This thesis has its purpose in discussing the social responsibility of Korean language education based on the citizenship of a democratic society. I thought that the main qualifications of citizenship were participation and responsibility and reviewed how Korean language education relates to these qualifications and what kind of efforts are required to foster such qualifications. Especially, in discussing this, I actively introduced and cited Bakhtin’s concept of alibi and non-alibi.
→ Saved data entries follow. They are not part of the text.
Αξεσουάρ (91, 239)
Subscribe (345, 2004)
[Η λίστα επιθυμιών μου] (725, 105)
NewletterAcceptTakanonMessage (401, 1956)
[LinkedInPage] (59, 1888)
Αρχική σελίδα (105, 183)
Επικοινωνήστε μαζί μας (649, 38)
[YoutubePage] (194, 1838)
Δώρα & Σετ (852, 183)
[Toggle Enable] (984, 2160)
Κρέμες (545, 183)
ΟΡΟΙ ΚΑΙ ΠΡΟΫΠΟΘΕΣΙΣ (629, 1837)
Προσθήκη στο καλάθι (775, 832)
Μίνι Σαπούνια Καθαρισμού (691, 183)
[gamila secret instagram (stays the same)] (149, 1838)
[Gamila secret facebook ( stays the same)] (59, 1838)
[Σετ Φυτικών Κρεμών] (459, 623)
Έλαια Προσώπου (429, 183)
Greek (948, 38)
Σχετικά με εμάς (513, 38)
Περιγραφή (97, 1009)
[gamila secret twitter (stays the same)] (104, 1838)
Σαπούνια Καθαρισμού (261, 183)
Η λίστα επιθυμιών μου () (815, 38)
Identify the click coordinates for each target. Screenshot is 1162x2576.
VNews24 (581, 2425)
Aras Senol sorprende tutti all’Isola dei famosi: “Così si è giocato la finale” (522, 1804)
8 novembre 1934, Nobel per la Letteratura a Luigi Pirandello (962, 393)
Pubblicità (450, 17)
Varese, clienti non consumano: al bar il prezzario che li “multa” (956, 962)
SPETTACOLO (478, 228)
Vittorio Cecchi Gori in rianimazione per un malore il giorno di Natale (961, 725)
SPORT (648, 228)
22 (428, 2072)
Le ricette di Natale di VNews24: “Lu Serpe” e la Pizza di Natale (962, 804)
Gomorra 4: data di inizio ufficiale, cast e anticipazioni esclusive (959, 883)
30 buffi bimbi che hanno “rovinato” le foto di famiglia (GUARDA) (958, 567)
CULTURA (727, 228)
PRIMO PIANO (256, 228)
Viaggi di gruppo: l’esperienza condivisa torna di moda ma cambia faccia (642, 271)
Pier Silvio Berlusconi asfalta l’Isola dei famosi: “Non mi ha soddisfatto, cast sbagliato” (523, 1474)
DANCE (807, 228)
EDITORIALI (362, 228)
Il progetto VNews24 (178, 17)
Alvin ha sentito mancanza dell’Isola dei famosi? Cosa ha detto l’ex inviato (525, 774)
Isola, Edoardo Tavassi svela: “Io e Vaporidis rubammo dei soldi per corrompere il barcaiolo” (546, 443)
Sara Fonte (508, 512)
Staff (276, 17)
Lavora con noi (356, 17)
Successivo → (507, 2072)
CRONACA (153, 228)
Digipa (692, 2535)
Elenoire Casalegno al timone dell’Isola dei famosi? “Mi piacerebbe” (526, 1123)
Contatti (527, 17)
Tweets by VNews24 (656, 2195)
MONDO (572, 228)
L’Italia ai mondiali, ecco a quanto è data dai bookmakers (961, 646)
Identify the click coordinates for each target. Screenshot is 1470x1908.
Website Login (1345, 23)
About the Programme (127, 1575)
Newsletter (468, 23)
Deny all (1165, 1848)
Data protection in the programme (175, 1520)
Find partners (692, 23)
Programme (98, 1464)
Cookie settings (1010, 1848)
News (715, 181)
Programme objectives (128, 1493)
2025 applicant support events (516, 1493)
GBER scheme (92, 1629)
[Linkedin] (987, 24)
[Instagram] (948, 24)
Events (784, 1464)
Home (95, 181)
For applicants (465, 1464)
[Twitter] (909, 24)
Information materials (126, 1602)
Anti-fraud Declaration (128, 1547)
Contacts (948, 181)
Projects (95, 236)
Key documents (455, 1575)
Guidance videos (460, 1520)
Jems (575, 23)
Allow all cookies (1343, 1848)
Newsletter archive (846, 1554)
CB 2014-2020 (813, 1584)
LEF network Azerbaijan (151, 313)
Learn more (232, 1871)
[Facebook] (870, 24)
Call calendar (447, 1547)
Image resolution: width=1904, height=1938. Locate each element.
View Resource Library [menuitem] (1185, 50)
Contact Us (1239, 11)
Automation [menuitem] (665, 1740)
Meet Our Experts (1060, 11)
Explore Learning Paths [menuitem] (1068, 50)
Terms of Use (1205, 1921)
In the second chapter, I reviewed the meaning that the alibi and non-alibi concept has in Bahktin’s thinking structure. In his initial writing _Toward a Philosophy of the Act_, he firmly states that “there is no alibi to existence”. Bahktin called people that live by such alibi ‘pretenders’. Here, pretenders are not people who seize positions of other people but are those who do not wish to live in a specific position. In other words, they are people who purely try to live in a generalized, abstract position. They are people who live lives of non-alibi and irresponsibility.
What should writers that Korean language education foster look like? It should bring in writers that live lives of non-alibi, expressing uniqueness and exclusiveness and not those living lives of alibi like pretenders.
In the first passage of chapter III, I looked at the writing methods of writers living lives of non-alibi. In the second passage, I analyzed actual writing samples of four writers that are thought to live lives of non-alibi. In the first passage of Chapter IV, I looked at the writing curriculum and textbooks, which are educational requirements necessary in order to foster writers that live lives of non-alibi. The writing education curriculum and textbooks are not fit for writing pieces that show their own uniqueness and individuality. This is because achievement standard were not selected and textbooks were not developed in this aspect.
I proposed three things as an alternative methodology. First is to get rid of the ‘rhetorical cues’ in achievement standard statements and state only the range of genre and topic. Second, sample texts or model texts suggested by the textbooks should be selected so that the texts enable us to vividly (or delicately) sense the existence of the writer. Third, we need to firstly encourage students to select writing materials freely in the teaching-learning scene.